Mrs. Knight ran to meet her. “Oh, you have had a letter, too? Here is mine!”
She read the letter with nervous nods and laughs of exultation, the butterfly-bow of yellow ribbon in her cap fluttering as if in triumph. Emma sat down on the steps of the porch with an odd, chilled feeling that she was somehow shut out from the victory.
“The ‘Bed of Flowers?’ What a peculiar name for a farm! And how odd it was in this Mr. de Fourgon to ask Robert to stay at his house! Do you suppose he will charge him boarding, Emma?”
“No, I think not.”
“Well, Robert will save nothing by that. He must make it up somehow. I wouldn’t have him under obligation to the man for his keep. I’ve written to him to put his salary in the Throop Savings Bank till he wants to invest it. He will have splendid chances for investment, travelling over the country—East, West, South—everywhere! House full of women? I hope he will not be falling in love in a hurry. Robert ought to marry well now.”
Miss Cramer said nothing. The sun had set, and a cold twilight had settled down over the rocky fields, with their thin crops of hay. To the right was Mrs. Knight’s patch, divided into tiny beds of potatoes, corn, and cabbage. As Emma’s eyes fell on it she remembered how many years she had helped the widow rake and weed that field, and how they had triumphed in every shilling which they made by the garden-stuff. For Robert—all for Robert!

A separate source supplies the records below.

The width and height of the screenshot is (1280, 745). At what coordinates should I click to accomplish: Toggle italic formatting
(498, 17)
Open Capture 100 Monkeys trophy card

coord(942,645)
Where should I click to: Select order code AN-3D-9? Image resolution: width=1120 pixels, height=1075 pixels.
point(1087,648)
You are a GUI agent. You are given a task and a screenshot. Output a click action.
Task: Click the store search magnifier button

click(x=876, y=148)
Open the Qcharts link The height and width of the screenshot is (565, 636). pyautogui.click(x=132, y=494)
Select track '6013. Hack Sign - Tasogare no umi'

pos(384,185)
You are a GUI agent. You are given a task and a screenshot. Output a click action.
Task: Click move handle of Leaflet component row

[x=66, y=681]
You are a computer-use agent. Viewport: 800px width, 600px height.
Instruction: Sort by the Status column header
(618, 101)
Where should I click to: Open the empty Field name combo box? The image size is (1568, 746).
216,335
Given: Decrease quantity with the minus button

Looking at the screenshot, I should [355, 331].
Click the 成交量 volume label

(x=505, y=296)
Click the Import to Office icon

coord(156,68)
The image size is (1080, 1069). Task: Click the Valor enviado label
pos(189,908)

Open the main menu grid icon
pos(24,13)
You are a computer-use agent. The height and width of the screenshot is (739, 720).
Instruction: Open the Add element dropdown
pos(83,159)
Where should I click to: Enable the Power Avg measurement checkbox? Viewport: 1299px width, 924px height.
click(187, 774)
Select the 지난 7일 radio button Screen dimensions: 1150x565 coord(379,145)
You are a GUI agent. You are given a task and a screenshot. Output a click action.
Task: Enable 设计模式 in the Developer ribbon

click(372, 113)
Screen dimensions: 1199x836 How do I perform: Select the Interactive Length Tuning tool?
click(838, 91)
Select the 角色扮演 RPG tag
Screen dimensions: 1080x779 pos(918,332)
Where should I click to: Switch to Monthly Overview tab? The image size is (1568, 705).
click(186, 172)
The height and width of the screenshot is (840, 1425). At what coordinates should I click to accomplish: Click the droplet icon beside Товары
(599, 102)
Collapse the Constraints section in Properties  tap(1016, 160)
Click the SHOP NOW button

Now he had laid his hand on the world’s neck and conquered it! North and West and that great tropical South, with its flowers and houris—all were open to him! She looked around the circle of barren fields. He had gone out of doors, and she was shut in!
She bade his mother good-night, and went down the darkening road homeward. What a fool she was! The fact that Robert had a good salary could not change the whole order of the world in a day. Her comradeship with Knight, their plans, their sympathy—this was the order of the world which seemed eternal and solid to poor Emma.
“I am his friend,” she told herself now. “If he had twenty wives, none of them could take my place.”
Now, Knight had not hinted at the possibility of wiving in his letter. There had never been a word or glance of lovemaking between him and Emma; yet she saw him, quite distinctly now, at the altar, and beside him a black-eyed houri.
She entered the farm-house by the kitchen. There was the bacon, cut ready to cook for breakfast, and the clothes dampening for ironing. Up in her own bare chamber were paper and ink and two books for review—“Abstract of Greek Philosophy” and “Subdrainage.”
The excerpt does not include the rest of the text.